I don’t know about you, but reflecting on 2019 makes me go phew, what a year!
There was a time when I’d make new year resolutions after reflecting on the year that was coming to an end.
Which in turn just meant starting the new year with additional pressure instead of letting go of the pressure of the past year.
So, I turned to having wishes and visualising them.

But first, I’d do the past year justice and reflect upon it.
Sum it up, go through the ups and downs, see what I learned and what I can still learn.
Then I turn to visualising my wishes for the new year.
Without pressure.

For some it’s the next big career step, for others it’s building a home and family, for others it’s doing more sports, calling mum more often, and for many it’s taking more time for themselves.
And that’s exactly what I decided on to bridge the old and the new year.
Thus, I decided to spend New Year’s Eve all on my own in a place that I love: close to the sea.
Just me, myself and some salty splashes of water, to wash away what needs to be washed away in order to clear the path for a new year.

I have no idea how it’s going to feel, maybe I’ll hate it, maybe I’ll love it.
But as nowadays so many people on social media are talking about self-love and even Felix Jaehn sings about putting love on yourself first, why not travel alone and end the old and start the new year with the one person that was, is and will be with you each day, every day?
Take them by the hand, listen to them, their wishes, their needs, their desires, hopes, dreams. And promise them that you’re going to support them in their endeavours.

I know, many think it’s brave, some say they could never do that.
You know what? I do believe you can do it, if you really want to. I do believe, if you set the “can’t” aside, you’d be astonished by all your capabilities and abilities.

And let’s be honest, today it’s so easy to go somewhere alone and still not be alone, just by being glued to your phone.
And it’s also easy to “travel” alone to a place where you know people.
When I talk travelling alone, I really mean travelling somewhere where you are on your own, for your own.
Of course, you shouldn’t throw your phone away, you should tell someone that you arrived safe and sound. But maybe reduce it to certain hours where you’re available or if you feel like sharing a beautiful sunset, do so, but you know, your story will be available for 24 hours, so just check the likes and reactions 18 hours later, that’s fine.

How are you gonna make and take time for yourself if always someone is slamming the door open and talking to you?

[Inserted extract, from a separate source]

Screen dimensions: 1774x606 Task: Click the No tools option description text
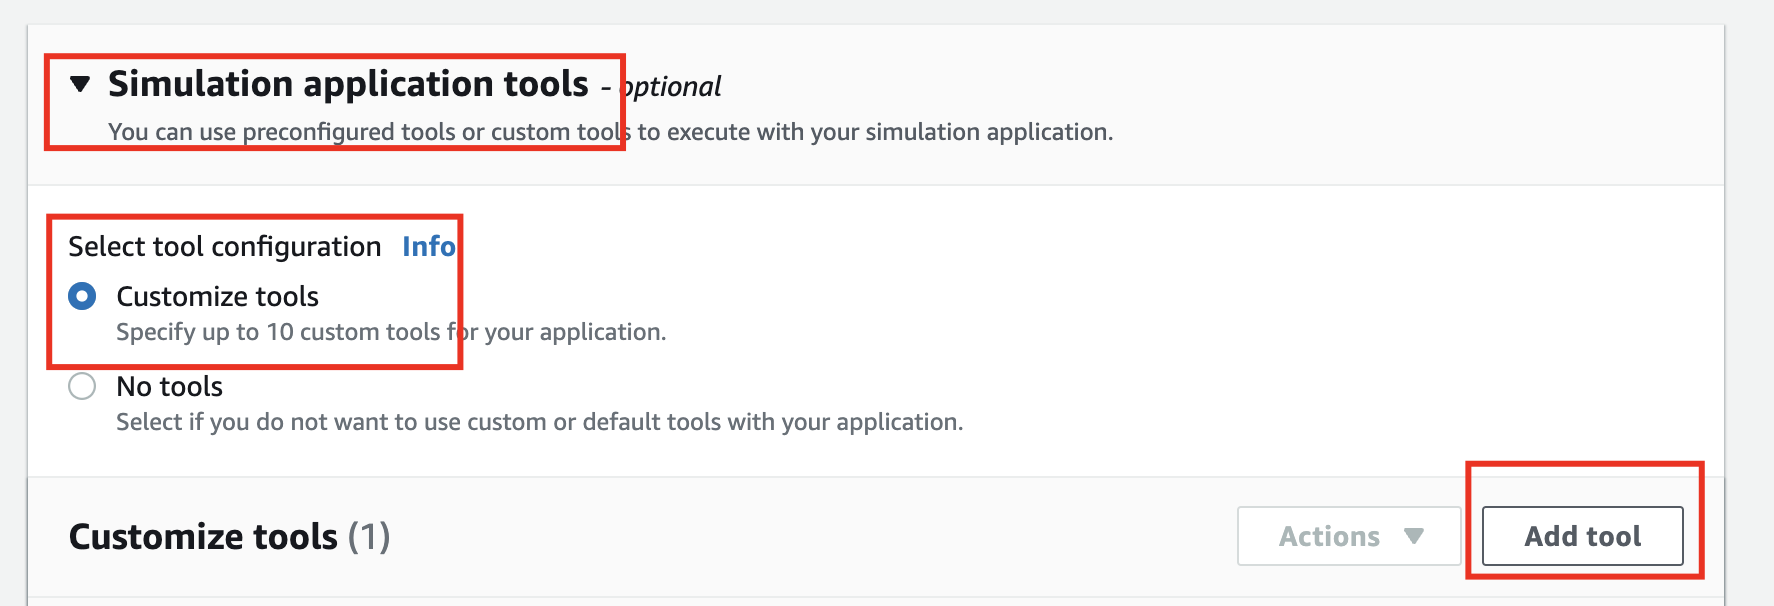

And even by invitation because you just posted a sign saying “come on in, you don’t even need to knock”!
No, I’m not talking “digital detox”, but neither am I talking “me-time” which consists of 100 selfies and 10 food porn photos a day.
I think you get me.

All I’m saying is: There lies beauty in spending time alone. In solitude.
And mind you, solitude is not the same as loneliness!
Even if, you know what? Bearing loneliness can be an indicator for power. Finding a soothing beauty in solitude and even cathartically crying can show you a lot about yourself.
I know, I know, I don’t make travelling alone sound really sexy, I’m sorry.
But believe me, it is!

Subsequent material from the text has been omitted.